* _What to do_: What is needed is an exact copy of all the entries.

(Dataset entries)
-------

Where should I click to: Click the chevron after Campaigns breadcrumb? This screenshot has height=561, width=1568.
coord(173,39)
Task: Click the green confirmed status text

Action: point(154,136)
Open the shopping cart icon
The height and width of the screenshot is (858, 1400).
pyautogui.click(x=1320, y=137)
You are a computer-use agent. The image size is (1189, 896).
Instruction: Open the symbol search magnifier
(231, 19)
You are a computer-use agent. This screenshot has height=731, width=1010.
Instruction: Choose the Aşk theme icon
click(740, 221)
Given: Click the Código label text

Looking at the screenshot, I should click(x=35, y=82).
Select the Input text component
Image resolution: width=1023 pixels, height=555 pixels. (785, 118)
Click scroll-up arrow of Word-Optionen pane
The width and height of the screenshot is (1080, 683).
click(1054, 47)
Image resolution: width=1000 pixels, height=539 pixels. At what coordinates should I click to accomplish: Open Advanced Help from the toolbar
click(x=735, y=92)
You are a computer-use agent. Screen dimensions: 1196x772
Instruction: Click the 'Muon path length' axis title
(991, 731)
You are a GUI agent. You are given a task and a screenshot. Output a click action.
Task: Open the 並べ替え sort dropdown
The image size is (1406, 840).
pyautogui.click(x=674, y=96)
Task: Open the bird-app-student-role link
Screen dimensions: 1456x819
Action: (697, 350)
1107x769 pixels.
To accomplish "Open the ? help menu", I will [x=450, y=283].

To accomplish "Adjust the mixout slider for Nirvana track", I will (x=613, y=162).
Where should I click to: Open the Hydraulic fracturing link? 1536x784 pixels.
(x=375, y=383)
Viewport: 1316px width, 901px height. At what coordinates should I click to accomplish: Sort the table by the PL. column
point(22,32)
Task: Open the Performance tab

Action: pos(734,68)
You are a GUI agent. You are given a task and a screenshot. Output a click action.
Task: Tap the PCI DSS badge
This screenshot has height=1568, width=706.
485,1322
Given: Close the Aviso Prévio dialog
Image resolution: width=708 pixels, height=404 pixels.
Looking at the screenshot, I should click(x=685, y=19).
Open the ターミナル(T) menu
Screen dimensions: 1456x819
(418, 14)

-------

* _Your solution_:
Where should I click to: Click the chevron after Campaigns breadcrumb? This screenshot has height=561, width=1568.
coord(173,39)
Task: Click the green confirmed status text

Action: point(154,136)
Open the shopping cart icon
The height and width of the screenshot is (858, 1400).
pyautogui.click(x=1320, y=137)
You are a computer-use agent. The image size is (1189, 896).
Instruction: Open the symbol search magnifier
(231, 19)
You are a computer-use agent. This screenshot has height=731, width=1010.
Instruction: Choose the Aşk theme icon
click(740, 221)
Given: Click the Código label text

Looking at the screenshot, I should click(x=35, y=82).
Select the Input text component
Image resolution: width=1023 pixels, height=555 pixels. (785, 118)
Click scroll-up arrow of Word-Optionen pane
The width and height of the screenshot is (1080, 683).
click(1054, 47)
Image resolution: width=1000 pixels, height=539 pixels. At what coordinates should I click to accomplish: Open Advanced Help from the toolbar
click(x=735, y=92)
You are a computer-use agent. Screen dimensions: 1196x772
Instruction: Click the 'Muon path length' axis title
(991, 731)
You are a GUI agent. You are given a task and a screenshot. Output a click action.
Task: Open the 並べ替え sort dropdown
The image size is (1406, 840).
pyautogui.click(x=674, y=96)
Task: Open the bird-app-student-role link
Screen dimensions: 1456x819
Action: (697, 350)
1107x769 pixels.
To accomplish "Open the ? help menu", I will [x=450, y=283].

To accomplish "Adjust the mixout slider for Nirvana track", I will (x=613, y=162).
Where should I click to: Open the Hydraulic fracturing link? 1536x784 pixels.
(x=375, y=383)
Viewport: 1316px width, 901px height. At what coordinates should I click to accomplish: Sort the table by the PL. column
point(22,32)
Task: Open the Performance tab

Action: pos(734,68)
You are a GUI agent. You are given a task and a screenshot. Output a click action.
Task: Tap the PCI DSS badge
This screenshot has height=1568, width=706.
485,1322
Given: Close the Aviso Prévio dialog
Image resolution: width=708 pixels, height=404 pixels.
Looking at the screenshot, I should click(x=685, y=19).
Open the ターミナル(T) menu
Screen dimensions: 1456x819
(418, 14)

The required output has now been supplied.